> _EXERCISE OBJECTIVE_
In the entries that follow, the lines from the one with "隱私權聲明 (154, 2561)" through the one with "孫宇晨抖景甜昔日親密細節！爆「磨指甲1小時才摸全身」 網看完卻全吐槽 (109, 2446)" are the ones to write out, exactly and with both ends included. Nothing else should appear.

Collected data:
☆ ☆ ☆

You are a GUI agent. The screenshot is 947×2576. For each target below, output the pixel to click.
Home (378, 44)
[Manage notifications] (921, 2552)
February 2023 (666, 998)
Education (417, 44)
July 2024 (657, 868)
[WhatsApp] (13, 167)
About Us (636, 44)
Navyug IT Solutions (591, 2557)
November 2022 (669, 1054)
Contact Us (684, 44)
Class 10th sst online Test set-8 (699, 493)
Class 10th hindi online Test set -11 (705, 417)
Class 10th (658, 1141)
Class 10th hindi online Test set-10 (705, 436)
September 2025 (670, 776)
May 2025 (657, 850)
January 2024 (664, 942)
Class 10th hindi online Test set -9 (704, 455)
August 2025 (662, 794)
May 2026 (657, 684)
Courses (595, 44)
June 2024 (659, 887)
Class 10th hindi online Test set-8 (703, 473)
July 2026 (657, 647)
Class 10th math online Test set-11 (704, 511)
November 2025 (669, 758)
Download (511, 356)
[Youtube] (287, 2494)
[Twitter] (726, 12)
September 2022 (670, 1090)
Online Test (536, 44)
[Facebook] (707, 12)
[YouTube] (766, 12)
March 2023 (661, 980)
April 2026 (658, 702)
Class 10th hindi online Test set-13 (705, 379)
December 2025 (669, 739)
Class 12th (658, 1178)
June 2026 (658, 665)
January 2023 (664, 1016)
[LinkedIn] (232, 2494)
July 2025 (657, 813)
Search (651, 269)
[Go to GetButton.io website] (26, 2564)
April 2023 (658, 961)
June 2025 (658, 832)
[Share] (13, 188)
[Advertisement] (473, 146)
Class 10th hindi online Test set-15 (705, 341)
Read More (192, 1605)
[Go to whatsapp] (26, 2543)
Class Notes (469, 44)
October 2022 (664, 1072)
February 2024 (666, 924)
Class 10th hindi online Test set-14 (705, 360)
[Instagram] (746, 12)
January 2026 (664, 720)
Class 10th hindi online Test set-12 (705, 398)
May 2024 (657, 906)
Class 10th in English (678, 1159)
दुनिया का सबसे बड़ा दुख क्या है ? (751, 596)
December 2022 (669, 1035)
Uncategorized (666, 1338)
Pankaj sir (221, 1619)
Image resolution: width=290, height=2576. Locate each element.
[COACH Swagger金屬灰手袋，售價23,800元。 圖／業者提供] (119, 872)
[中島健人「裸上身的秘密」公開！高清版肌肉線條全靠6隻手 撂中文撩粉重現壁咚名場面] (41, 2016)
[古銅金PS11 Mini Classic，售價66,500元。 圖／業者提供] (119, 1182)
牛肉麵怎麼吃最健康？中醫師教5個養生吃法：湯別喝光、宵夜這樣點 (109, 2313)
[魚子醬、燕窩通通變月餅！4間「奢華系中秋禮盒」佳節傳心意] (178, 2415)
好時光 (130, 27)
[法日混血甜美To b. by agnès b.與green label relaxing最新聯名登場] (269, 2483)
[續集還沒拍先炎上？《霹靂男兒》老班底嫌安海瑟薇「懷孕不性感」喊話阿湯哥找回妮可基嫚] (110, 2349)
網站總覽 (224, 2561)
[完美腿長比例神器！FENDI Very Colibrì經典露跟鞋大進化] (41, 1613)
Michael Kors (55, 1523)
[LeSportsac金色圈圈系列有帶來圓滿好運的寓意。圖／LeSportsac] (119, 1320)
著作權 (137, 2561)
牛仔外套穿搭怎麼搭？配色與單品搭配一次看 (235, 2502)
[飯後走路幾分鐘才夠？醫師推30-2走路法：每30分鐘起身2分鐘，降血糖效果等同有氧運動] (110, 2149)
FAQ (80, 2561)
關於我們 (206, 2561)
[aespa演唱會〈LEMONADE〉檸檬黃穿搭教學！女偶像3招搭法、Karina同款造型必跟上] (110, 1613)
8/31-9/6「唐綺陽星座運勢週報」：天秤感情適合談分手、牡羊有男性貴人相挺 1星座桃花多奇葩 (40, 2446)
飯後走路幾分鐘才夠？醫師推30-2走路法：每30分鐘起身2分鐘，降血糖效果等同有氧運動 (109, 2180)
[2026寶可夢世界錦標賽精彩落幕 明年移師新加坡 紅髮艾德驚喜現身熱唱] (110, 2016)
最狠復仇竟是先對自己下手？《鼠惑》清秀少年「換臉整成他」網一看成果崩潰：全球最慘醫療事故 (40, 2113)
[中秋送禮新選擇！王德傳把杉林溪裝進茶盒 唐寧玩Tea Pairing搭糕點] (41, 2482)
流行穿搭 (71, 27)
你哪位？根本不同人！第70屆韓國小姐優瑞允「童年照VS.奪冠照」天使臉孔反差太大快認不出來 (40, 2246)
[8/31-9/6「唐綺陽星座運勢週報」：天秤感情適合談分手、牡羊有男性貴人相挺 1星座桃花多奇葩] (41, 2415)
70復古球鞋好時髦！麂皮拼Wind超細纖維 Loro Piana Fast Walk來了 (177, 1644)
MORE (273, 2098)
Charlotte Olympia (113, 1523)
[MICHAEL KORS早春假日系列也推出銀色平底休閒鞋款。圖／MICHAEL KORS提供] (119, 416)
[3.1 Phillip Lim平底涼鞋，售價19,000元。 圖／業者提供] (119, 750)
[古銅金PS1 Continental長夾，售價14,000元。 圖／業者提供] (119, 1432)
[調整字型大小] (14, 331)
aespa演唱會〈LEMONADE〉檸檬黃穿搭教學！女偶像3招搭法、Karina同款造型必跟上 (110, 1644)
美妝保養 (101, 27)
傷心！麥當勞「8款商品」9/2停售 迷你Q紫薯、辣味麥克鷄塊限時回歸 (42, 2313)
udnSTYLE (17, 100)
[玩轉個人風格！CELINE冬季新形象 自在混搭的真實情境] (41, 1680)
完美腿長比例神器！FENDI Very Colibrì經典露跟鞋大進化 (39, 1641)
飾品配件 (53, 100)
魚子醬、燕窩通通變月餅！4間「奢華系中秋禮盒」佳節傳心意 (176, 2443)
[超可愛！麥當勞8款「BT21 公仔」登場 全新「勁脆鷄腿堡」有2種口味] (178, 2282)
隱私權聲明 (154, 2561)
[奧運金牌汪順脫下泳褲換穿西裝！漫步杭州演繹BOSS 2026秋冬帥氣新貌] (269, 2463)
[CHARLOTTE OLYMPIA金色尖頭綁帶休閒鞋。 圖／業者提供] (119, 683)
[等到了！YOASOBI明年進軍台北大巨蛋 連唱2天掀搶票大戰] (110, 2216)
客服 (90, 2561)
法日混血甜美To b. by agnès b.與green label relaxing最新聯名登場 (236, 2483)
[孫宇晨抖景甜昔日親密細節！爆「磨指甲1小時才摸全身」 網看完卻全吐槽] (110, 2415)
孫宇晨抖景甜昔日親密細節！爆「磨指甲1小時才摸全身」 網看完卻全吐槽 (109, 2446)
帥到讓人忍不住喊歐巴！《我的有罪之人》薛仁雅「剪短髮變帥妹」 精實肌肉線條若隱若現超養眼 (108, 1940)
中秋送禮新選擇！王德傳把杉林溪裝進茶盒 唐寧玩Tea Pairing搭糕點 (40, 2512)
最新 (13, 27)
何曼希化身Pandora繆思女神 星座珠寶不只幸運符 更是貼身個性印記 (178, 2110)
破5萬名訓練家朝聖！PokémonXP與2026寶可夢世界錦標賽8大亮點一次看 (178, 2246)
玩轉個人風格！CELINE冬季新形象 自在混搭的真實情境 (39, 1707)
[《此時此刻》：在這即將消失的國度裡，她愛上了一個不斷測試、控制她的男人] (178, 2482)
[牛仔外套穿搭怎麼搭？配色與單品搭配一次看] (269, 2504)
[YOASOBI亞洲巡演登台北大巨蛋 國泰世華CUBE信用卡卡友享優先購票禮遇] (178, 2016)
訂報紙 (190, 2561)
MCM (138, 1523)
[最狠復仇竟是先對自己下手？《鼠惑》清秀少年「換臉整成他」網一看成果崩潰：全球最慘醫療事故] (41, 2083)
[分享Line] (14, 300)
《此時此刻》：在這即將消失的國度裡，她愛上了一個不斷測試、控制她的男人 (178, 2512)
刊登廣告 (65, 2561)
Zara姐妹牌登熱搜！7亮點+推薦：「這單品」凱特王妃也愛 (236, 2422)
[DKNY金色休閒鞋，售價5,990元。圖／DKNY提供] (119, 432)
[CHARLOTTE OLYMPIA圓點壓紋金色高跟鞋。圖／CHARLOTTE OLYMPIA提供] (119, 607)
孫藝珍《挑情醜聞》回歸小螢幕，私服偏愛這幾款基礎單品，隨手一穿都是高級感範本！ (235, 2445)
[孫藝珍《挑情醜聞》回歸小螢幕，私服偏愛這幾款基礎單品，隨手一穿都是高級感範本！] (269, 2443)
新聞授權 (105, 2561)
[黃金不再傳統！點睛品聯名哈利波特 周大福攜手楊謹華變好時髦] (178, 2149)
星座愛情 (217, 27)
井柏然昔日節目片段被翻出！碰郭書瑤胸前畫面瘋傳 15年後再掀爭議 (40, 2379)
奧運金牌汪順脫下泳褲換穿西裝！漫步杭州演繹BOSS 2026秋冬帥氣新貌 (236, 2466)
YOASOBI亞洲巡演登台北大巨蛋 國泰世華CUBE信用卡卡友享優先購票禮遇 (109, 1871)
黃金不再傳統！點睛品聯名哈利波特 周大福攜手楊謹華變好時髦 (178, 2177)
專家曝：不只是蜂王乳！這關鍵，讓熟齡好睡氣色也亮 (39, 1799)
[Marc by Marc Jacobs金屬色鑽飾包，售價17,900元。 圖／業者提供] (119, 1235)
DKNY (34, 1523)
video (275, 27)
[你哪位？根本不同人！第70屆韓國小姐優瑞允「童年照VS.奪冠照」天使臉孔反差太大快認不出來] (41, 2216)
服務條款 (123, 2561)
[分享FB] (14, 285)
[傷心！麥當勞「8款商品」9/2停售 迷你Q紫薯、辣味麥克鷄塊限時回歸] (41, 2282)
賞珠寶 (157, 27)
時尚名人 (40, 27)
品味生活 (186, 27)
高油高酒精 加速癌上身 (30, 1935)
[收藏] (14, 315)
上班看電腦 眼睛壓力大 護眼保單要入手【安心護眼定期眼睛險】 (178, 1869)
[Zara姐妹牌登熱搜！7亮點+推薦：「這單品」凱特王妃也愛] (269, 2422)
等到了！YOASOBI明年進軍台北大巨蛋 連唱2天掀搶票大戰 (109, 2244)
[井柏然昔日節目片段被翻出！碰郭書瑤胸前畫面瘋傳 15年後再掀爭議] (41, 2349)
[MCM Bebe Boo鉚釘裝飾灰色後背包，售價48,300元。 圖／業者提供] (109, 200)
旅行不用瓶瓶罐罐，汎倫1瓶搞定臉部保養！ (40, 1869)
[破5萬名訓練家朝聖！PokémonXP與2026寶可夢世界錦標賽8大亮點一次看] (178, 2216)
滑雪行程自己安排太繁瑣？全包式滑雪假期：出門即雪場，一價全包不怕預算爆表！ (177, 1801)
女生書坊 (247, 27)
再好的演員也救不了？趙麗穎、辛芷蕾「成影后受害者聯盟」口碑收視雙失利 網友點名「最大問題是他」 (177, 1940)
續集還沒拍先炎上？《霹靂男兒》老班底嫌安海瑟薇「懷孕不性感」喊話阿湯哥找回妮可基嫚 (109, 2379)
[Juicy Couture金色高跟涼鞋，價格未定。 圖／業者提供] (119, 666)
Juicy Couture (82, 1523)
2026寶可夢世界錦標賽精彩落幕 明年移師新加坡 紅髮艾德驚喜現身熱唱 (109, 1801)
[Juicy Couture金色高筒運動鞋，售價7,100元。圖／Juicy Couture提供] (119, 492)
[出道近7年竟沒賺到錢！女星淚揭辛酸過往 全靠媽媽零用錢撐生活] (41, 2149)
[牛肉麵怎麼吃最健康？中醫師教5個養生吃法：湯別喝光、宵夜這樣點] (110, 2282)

☆ ☆ ☆

> _ANSWER_
隱私權聲明 (154, 2561)
[奧運金牌汪順脫下泳褲換穿西裝！漫步杭州演繹BOSS 2026秋冬帥氣新貌] (269, 2463)
[CHARLOTTE OLYMPIA金色尖頭綁帶休閒鞋。 圖／業者提供] (119, 683)
[等到了！YOASOBI明年進軍台北大巨蛋 連唱2天掀搶票大戰] (110, 2216)
客服 (90, 2561)
法日混血甜美To b. by agnès b.與green label relaxing最新聯名登場 (236, 2483)
[孫宇晨抖景甜昔日親密細節！爆「磨指甲1小時才摸全身」 網看完卻全吐槽] (110, 2415)
孫宇晨抖景甜昔日親密細節！爆「磨指甲1小時才摸全身」 網看完卻全吐槽 (109, 2446)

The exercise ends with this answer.